But adding the full paths in my php script didn't help.
rocknbil
7:11 pm on May 8, 2010 (gmt 0)
Add some error checking.
$filename = DB_NAME.date("Y-m-d-H-i-s").".sql"; $command = "mysqldump --opt -h ".DB_SERVER." -u ".DB_USER." -p ".DB_PASS." ".DB_NAME." > $filename"; system($command,$status); if ($status==FALSE) { echo "some error occurred in executing the command. The command was $command"; }
mattch80
7:34 pm on May 8, 2010 (gmt 0)
rocknbil, I tried that and it didn't return false.
Matthew1980
8:30 pm on May 8, 2010 (gmt 0)
Hi there mattch80,
Have you made sure that the actual $command var you are building is being populated as if it were being done via the cmd line? Because if it does work via the cmd line, then its down to the way the the var is being built.
Personally I would do this too, though it may have no impact, but as you are adding it... :-
Does anyone know why this works when the single dash version doesn't? (--host= instead of -h)
rocknbil
12:32 am on May 9, 2010 (gmt 0)
Well there are **two** differences there. :-) You have the full path too, it could have been that, or it could have been it's not understanding the -h switch for whatever reason. The mysqldump man page would be where to look. So you know what's happening,
system("blah > $filename");
Is trying to exec "blah" but however that works out, > will always create and dump output from blah into $filename. No output from blah . . . empty file.

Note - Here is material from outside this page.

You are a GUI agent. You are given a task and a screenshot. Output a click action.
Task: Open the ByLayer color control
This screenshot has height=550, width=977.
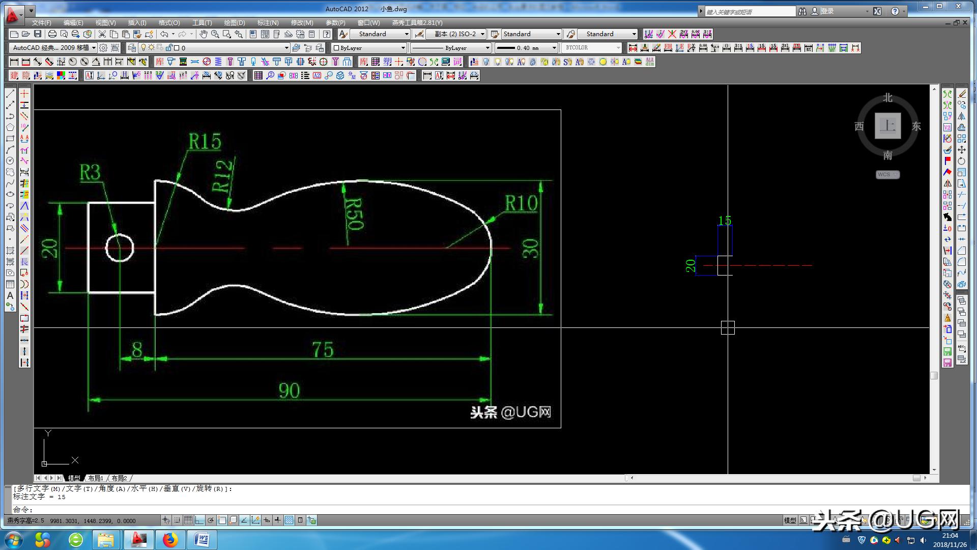(x=369, y=48)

Did $status return anything at all? Not that it matters . . . usually you will get some sort of return code in other languages.
mattch80
3:28 am on May 9, 2010 (gmt 0)
I did some more testing. The -p and not having the full path to mysqldump seemed to cause the problem (not sure why yet). When it's not working $status returns a 2 or 127, and when it's working a 0.
rocknbil
7:35 pm on May 9, 2010 (gmt 0)
when it's working a 0.
I wasn't surewith PHP, but I had a bit of incorrect info, $status will never be FALSE, it's system() that returns FALSE, not the command within it. $status is the code from executing the actual command. This verifies you can do
system($command,$status); if ($status > 0) { die("Command $command died with status $status"); }
What $status represents is a bit complicated and OS dependent. In perl we use an 8 bit shift or divide by 127 to get at the child error code, or more simply, print out the STDERR filehandle . . . . not sure how you'd do that in PHP.
All of which is probably unnecessary now that it is working . . . just look for $status==0 or error.
coopster
1:32 pm on May 11, 2010 (gmt 0)
If the mysqldump command is not in the system path definition/scope then you will always need the full path to the executable command. Period.